— APPLICA QUANTO LETTO —
A: Quali vie e viali vengono nominati nel brano estratto? Elencali tutti.
B: Nel brano estratto, in quale carcere fu mandato Mario Ossola dopo l'arresto?
C: Prosegui il racconto sulla fuga di Mario Ossola dal punto in cui si interrompe.

─── BRANO ESTRATTO ───

La sera della vigilia di Natale del 1944 qualcuno suonò il campanello nella casa di viale Sant’Antonio, piuttosto fuori mano rispetto al non lontano centro di Varese. Il padrone di casa, signor Colombo, titolare del rinomato studio fotografico di via San Martino, aprì la porta con titubanza e cautela dati i tempi tristi in cui si viveva allora. La gioia si stampò sul suo volto quando vide che l’ospite inatteso era l’amato nipote Mario Ossola. Il giovane era stato arrestato dai fascisti nell’Ottobre precedente perché sospetto di attività illegale contro il regime insieme a tutto il comitato clandestino della Democrazia Cristiana. Per non dare nell’occhio i giovani cattolici si riunivano nel convento dei Francescani in viale Borri, quello sì lontano e isolato, per discutere di libertà e per metterla in pratica con coraggiose azioni che sottrassero alcuni perseguitati dalle mani dei loro aguzzini. Le spie fasciste erano però state allertate e pur non disponendo di prove certe arrestarono il giovane studente in medicina nella abitazione di famiglia di via Cavour e lo mandarono nel carcere di San Vittore.
Dopo alcune settimane di detenzione fu destinato ai campi di concentramento in Germania ma durante il trasporto accadde una serie di fatti che ha dell’incredibile. I detenuti erano stati fatti salire su un vecchio autobus “articolato” e durante il viaggio, il giovane Ossola aveva notato che la giuntura tra i due corpi dell’antiquato veicolo si stava sfilacciando e prontamente si dette da fare per ampliare la breccia. In un momento di distrazione delle guardie Mario si buttò dalla corriera e, pur ammaccato, si trovò libero. Raggiunse con qualche fatica Milano dove cercò invano ospitalità e fu costretto a girovagare in una città paralizzata dal terrore.

─── ESTRATTO DEI DATI ───

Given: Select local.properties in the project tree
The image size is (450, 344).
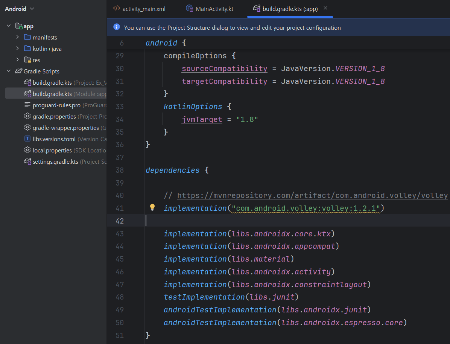Looking at the screenshot, I should (x=52, y=150).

───

— RISPOSTE PER NUMERO —
A: viale Sant'Antonio, via San Martino, viale Borri, via Cavour

B: Nel carcere di San Vittore.

C:
Fu nuovamente raggiunto e arrestato da un gruppo di “repubblichini” che senza indugio schierarono il gruppetto di presunti renitenti coinvolti nella “retata” contro il muro di un edificio per la immediata fucilazione. Mario si rese conto che era giunto il momento della fine: chiuse gli occhi e raccomandò la propria anima a Dio. Sfinito per la stanchezza e l’emozione si appoggiò alla parete, anzi ad una porta la quale non era chiusa a chiave e alla pressione del suo corpo si aprì facendolo scivolare dentro l’edificio mentre i mitra falciavano gli altri compagni di sventura. Forse svenne e non si rese conto di essere l’unico sopravvissuto tra una decina di morti ammazzati. Poi prese il treno e raggiunse Varese ma non l’abitazione famigliare che temeva fosse sorvegliata dalla polizia ma quella degli zii Colombo i quali, tramite un telefono amico, informarono i genitori. Fu il più bel regalo di Natale che mamma e papà Ossola ricevettero nella loro vita. Mario Ossola è oggi ricordato come uno dei più validi e apprezzati sindaci del capoluogo ma la morte, a cui era sfuggito nel lontano 1944, si riprese la sua rivincita con un tumore ai polmoni che lo colpì, a soli 61 anni, nel 1986. Lui, che era un grande tisiologo, direttore del Consorzio Antitubercolare, si fece l’auto-diagnosi e previde esattamente il breve tempo che lo separava dall’eternità. In questa santa notte gli dedico questo ricordo affettuoso e riconoscente.